# Task prompt:
Read the data, and whenever a line holds the word "computer", report that line.

Start of Records provided

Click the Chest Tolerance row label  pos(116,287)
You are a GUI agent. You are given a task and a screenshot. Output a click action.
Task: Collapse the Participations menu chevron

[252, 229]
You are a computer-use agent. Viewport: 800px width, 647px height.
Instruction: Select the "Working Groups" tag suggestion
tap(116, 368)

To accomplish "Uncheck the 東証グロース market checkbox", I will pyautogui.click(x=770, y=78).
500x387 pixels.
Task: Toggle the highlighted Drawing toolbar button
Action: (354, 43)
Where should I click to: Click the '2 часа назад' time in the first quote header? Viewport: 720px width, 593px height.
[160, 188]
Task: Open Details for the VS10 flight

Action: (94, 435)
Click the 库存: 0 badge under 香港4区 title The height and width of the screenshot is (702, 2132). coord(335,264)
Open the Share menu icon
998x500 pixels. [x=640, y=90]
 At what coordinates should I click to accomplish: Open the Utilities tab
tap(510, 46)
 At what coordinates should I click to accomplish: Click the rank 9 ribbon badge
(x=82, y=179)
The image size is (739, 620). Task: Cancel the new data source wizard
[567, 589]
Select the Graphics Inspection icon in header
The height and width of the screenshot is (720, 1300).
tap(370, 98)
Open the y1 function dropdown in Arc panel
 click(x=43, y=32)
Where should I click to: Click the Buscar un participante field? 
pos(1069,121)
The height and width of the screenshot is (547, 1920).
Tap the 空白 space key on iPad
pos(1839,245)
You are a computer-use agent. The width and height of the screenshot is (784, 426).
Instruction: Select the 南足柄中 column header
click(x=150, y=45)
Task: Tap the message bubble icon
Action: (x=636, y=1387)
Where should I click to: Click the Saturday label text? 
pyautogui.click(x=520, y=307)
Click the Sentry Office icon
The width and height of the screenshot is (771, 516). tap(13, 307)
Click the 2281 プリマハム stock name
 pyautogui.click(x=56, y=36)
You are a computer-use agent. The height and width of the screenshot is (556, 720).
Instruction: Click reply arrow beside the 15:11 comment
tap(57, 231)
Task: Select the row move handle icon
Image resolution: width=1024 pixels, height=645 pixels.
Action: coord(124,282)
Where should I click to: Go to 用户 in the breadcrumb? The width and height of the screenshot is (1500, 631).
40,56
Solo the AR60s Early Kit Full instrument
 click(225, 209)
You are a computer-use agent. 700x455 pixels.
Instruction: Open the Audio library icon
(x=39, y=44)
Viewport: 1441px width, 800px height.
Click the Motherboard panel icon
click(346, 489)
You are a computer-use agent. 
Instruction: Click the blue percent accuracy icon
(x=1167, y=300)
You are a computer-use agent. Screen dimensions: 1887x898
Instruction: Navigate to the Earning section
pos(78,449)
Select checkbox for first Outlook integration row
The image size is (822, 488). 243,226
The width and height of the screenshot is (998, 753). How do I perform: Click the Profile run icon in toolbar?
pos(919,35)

End of Records provided

# Task answer:
You are a computer-use agent. Viewport: 800px width, 647px height.
You are a computer-use agent. The width and height of the screenshot is (784, 426).
You are a computer-use agent. The height and width of the screenshot is (556, 720).
You are a computer-use agent. 700x455 pixels.
You are a computer-use agent. 
You are a computer-use agent. Screen dimensions: 1887x898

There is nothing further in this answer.